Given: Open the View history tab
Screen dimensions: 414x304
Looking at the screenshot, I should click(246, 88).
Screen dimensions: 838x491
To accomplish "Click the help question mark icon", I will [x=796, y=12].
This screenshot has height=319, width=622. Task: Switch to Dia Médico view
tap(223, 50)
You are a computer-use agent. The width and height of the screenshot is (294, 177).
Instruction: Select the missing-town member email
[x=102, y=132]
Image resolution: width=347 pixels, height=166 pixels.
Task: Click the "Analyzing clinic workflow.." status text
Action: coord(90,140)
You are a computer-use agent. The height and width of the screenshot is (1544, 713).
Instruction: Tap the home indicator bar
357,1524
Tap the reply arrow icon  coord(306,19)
━━━━━━
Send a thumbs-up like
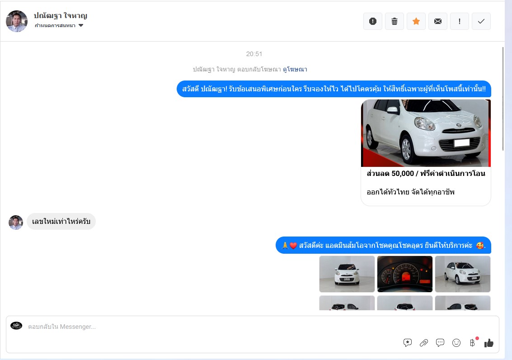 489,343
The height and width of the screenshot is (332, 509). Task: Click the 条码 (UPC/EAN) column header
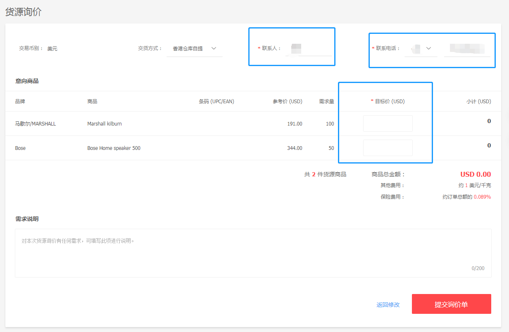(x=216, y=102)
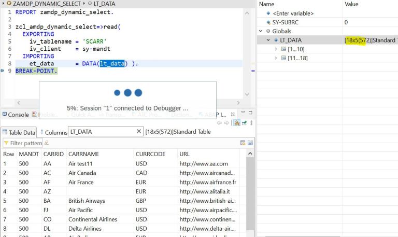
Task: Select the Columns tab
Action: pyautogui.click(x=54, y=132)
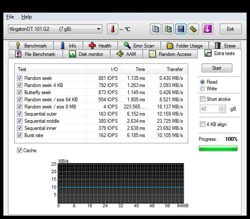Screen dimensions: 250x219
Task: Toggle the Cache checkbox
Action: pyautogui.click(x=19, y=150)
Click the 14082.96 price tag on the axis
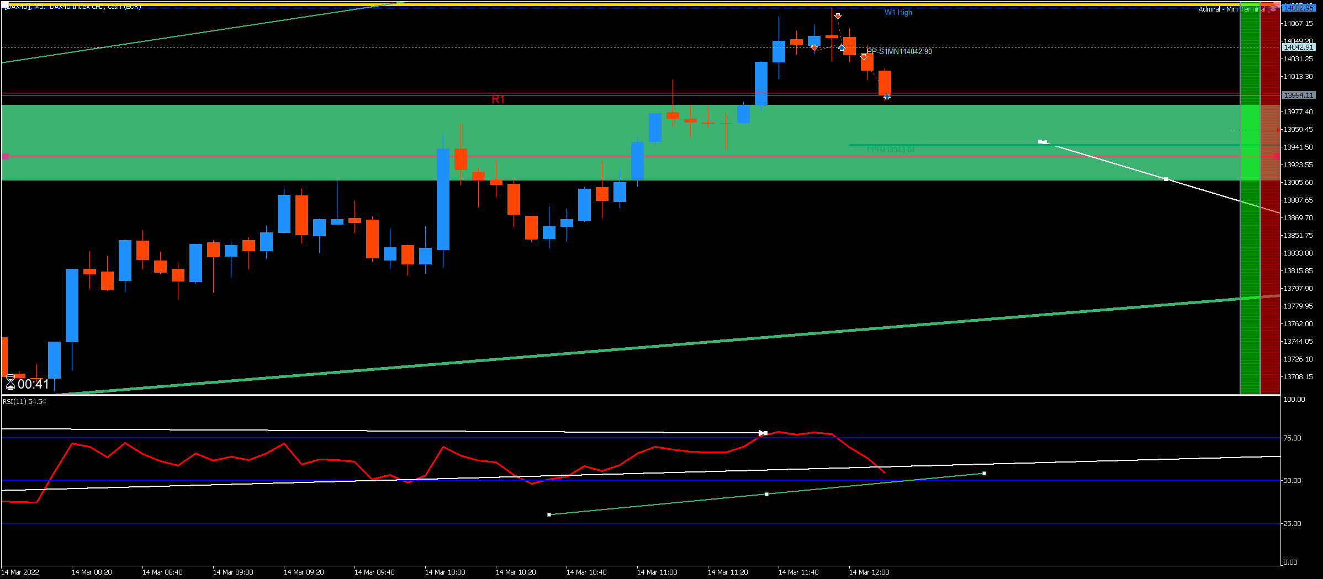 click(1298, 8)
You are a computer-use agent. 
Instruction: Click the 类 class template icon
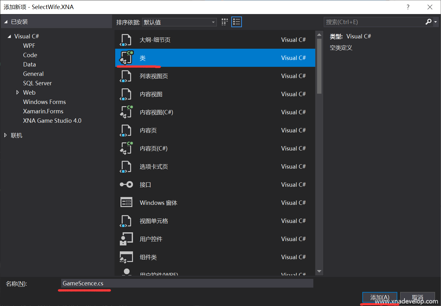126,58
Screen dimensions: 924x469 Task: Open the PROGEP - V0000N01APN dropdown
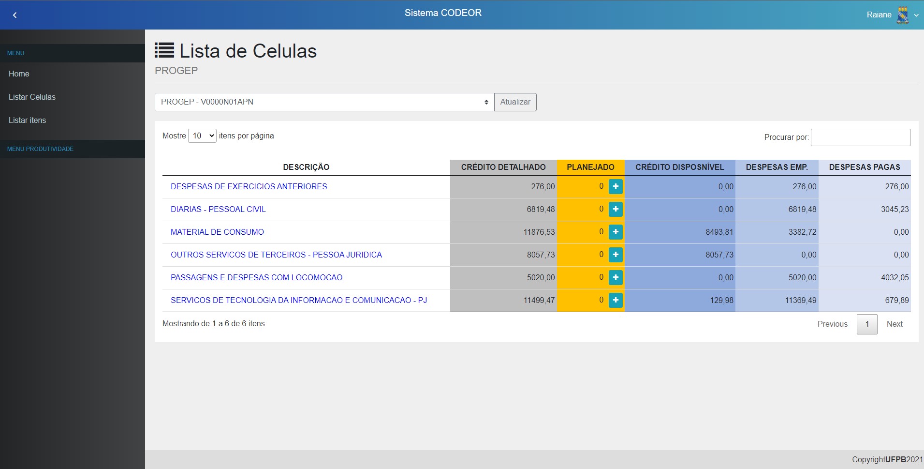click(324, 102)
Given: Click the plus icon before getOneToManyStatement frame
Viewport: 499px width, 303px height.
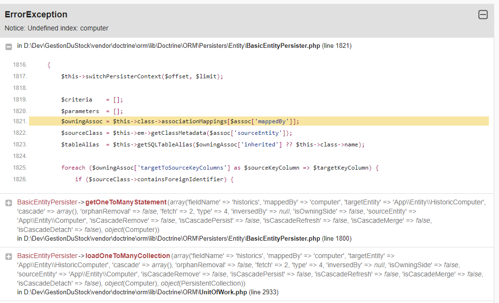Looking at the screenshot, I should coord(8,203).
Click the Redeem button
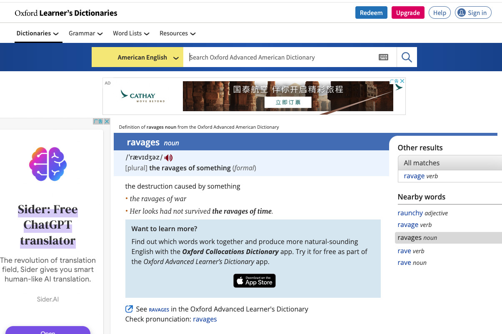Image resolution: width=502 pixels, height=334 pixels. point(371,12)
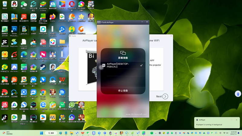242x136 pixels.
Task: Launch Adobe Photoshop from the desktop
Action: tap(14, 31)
━━━━━━
When you reach the line in the material above that holds "Given: Open the View history tab", begin reproducing lines exactly, and stop after the line that holds "Tap the reply".

Given: Open the View history tab
Screen dimensions: 414x304
Looking at the screenshot, I should click(246, 88).
Screen dimensions: 838x491
To accomplish "Click the help question mark icon", I will [x=796, y=12].
This screenshot has height=319, width=622. Task: Switch to Dia Médico view
tap(223, 50)
You are a computer-use agent. The width and height of the screenshot is (294, 177).
Instruction: Select the missing-town member email
[x=102, y=132]
Image resolution: width=347 pixels, height=166 pixels.
Task: Click the "Analyzing clinic workflow.." status text
Action: coord(90,140)
You are a computer-use agent. The height and width of the screenshot is (1544, 713).
Instruction: Tap the home indicator bar
357,1524
Tap the reply arrow icon  coord(306,19)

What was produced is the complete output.